Try it:
Keep to one stretch of the data below, the lines from the one with "The height and width of the screenshot is (388, 953)." up to and including the one with "Expand Keywords that", and return that stretch exactly.

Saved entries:
Segment Open

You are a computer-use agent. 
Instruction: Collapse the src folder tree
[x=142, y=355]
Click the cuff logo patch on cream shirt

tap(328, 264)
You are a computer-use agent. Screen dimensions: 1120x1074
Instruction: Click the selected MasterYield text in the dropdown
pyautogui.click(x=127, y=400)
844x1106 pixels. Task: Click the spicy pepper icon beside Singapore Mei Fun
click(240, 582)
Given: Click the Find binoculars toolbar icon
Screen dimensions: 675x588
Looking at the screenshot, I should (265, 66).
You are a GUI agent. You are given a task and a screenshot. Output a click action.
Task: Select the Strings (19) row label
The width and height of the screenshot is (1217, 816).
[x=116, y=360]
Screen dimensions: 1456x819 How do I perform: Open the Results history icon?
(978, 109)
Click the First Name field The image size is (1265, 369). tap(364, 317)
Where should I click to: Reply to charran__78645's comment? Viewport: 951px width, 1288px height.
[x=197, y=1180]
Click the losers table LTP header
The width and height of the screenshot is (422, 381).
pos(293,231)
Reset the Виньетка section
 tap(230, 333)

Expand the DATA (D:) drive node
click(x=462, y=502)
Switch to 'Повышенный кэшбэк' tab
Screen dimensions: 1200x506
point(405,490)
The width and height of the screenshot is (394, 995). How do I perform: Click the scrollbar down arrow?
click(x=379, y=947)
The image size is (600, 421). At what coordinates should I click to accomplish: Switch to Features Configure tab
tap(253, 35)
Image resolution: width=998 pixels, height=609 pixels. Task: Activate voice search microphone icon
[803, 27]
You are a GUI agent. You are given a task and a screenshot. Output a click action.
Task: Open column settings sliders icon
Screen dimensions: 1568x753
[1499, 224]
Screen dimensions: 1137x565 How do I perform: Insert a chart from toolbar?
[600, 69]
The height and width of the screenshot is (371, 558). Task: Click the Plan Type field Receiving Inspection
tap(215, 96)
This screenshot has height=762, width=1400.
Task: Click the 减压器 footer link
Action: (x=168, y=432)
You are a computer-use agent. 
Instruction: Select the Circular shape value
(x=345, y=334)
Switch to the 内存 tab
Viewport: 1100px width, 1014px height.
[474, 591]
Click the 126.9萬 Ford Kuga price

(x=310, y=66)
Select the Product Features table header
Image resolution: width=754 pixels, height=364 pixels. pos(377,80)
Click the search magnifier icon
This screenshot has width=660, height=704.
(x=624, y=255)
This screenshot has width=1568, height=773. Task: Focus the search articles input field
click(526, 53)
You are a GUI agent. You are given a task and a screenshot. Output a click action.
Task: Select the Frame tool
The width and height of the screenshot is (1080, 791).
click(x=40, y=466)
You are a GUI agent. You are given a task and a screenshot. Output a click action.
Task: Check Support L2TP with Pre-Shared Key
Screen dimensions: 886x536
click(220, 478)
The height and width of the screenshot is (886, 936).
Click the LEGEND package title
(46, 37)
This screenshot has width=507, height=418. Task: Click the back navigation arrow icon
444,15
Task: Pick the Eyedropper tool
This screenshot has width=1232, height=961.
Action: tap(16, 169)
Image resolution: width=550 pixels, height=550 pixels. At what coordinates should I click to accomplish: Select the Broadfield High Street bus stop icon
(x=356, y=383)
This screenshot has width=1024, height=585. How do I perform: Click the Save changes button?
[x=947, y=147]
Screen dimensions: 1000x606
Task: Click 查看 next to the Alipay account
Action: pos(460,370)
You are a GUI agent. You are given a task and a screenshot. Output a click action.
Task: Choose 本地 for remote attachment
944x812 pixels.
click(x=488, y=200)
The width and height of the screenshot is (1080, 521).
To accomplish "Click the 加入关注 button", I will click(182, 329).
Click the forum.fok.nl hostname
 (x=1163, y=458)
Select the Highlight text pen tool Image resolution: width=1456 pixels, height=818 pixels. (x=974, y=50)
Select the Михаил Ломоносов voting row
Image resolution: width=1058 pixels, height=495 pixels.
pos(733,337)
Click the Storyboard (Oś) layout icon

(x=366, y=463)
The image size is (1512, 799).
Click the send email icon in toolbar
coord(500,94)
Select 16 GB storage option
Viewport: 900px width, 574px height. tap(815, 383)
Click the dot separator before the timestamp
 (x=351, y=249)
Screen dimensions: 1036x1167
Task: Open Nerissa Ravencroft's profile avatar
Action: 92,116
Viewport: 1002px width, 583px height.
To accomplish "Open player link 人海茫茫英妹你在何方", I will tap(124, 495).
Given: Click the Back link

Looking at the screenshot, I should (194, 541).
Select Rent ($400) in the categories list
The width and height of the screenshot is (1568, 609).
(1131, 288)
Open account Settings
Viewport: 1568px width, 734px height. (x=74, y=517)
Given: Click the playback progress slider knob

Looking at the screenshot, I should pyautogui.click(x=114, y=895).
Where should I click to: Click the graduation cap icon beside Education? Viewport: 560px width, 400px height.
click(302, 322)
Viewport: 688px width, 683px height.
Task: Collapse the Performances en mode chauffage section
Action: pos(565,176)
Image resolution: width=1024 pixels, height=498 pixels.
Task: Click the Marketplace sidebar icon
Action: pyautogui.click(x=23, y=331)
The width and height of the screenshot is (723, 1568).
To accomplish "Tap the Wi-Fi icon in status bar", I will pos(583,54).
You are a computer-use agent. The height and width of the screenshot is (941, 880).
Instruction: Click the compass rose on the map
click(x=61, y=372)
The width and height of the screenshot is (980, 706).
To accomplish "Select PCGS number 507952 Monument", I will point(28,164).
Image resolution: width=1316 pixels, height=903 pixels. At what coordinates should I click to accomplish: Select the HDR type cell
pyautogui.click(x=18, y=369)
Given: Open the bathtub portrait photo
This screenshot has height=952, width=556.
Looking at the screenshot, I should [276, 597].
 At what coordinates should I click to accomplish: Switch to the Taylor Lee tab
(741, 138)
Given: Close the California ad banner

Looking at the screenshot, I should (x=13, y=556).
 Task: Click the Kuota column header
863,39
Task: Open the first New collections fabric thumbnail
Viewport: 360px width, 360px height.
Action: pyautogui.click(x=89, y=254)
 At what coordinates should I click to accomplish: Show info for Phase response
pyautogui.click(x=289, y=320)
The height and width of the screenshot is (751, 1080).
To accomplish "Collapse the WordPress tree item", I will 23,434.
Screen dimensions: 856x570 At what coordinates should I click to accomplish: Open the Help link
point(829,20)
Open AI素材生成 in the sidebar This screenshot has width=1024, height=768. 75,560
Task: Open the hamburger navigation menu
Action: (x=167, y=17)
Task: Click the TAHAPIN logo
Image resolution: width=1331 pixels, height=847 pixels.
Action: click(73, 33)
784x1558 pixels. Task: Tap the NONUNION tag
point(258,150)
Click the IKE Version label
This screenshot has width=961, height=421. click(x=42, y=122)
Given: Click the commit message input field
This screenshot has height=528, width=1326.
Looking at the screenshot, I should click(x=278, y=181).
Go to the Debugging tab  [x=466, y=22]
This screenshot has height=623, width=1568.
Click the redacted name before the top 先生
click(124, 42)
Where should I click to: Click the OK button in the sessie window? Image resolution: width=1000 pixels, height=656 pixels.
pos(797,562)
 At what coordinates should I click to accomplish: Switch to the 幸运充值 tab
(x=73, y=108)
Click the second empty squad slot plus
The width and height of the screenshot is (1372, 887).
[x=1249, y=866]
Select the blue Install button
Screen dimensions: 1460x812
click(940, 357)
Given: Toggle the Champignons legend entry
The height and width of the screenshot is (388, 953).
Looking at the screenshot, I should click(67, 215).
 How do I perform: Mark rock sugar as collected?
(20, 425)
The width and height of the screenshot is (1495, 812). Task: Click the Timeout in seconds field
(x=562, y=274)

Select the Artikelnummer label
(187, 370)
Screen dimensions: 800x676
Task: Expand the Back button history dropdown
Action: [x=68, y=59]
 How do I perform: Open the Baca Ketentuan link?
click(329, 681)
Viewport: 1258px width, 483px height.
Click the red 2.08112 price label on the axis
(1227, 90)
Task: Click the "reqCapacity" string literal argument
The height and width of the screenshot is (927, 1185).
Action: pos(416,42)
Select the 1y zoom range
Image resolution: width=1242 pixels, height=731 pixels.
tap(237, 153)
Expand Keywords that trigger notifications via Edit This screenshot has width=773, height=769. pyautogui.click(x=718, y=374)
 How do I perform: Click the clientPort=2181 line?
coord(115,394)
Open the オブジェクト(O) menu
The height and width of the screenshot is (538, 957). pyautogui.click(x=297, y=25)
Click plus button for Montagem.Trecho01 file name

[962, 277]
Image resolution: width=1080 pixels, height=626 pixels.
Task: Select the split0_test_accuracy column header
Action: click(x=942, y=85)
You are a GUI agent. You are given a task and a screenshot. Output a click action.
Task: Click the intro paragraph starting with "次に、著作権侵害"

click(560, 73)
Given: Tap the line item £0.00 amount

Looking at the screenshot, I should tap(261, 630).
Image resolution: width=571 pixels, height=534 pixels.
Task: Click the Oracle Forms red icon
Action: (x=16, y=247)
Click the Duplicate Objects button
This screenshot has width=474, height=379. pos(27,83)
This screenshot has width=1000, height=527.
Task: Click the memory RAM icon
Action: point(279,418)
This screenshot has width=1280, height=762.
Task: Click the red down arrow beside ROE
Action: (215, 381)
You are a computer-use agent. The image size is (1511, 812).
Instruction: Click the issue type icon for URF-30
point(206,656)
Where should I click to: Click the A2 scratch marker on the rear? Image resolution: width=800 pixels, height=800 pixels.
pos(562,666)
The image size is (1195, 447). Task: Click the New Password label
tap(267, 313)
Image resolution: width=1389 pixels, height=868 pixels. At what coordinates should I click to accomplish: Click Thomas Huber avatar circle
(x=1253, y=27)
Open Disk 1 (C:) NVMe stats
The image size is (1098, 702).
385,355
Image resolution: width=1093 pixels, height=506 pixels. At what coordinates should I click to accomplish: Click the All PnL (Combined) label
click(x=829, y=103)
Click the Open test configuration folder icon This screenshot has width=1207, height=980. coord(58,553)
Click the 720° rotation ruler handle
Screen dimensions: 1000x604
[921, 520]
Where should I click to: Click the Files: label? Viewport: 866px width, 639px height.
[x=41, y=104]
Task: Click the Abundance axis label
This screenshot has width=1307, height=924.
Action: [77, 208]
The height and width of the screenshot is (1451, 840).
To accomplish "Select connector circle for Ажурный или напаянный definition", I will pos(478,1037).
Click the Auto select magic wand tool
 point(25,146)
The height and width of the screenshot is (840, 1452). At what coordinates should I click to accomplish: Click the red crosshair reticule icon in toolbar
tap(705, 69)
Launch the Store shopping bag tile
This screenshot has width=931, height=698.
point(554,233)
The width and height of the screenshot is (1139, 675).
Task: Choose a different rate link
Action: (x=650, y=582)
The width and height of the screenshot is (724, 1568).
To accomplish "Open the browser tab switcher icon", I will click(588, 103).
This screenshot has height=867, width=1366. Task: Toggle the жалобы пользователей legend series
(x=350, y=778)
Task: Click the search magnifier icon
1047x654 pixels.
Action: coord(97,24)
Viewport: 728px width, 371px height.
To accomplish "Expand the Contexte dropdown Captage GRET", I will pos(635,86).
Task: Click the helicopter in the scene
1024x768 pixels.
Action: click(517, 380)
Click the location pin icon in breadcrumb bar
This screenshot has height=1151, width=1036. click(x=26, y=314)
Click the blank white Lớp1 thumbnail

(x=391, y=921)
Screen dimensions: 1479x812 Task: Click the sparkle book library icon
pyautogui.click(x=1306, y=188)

Segment Closed

Your solution:
The height and width of the screenshot is (388, 953).
Looking at the screenshot, I should click(67, 215).
 How do I perform: Mark rock sugar as collected?
(20, 425)
The width and height of the screenshot is (1495, 812). Task: Click the Timeout in seconds field
(x=562, y=274)

Select the Artikelnummer label
(187, 370)
Screen dimensions: 800x676
Task: Expand the Back button history dropdown
Action: [x=68, y=59]
 How do I perform: Open the Baca Ketentuan link?
click(329, 681)
Viewport: 1258px width, 483px height.
Click the red 2.08112 price label on the axis
(1227, 90)
Task: Click the "reqCapacity" string literal argument
The height and width of the screenshot is (927, 1185).
Action: pos(416,42)
Select the 1y zoom range
Image resolution: width=1242 pixels, height=731 pixels.
tap(237, 153)
Expand Keywords that trigger notifications via Edit This screenshot has width=773, height=769. pyautogui.click(x=718, y=374)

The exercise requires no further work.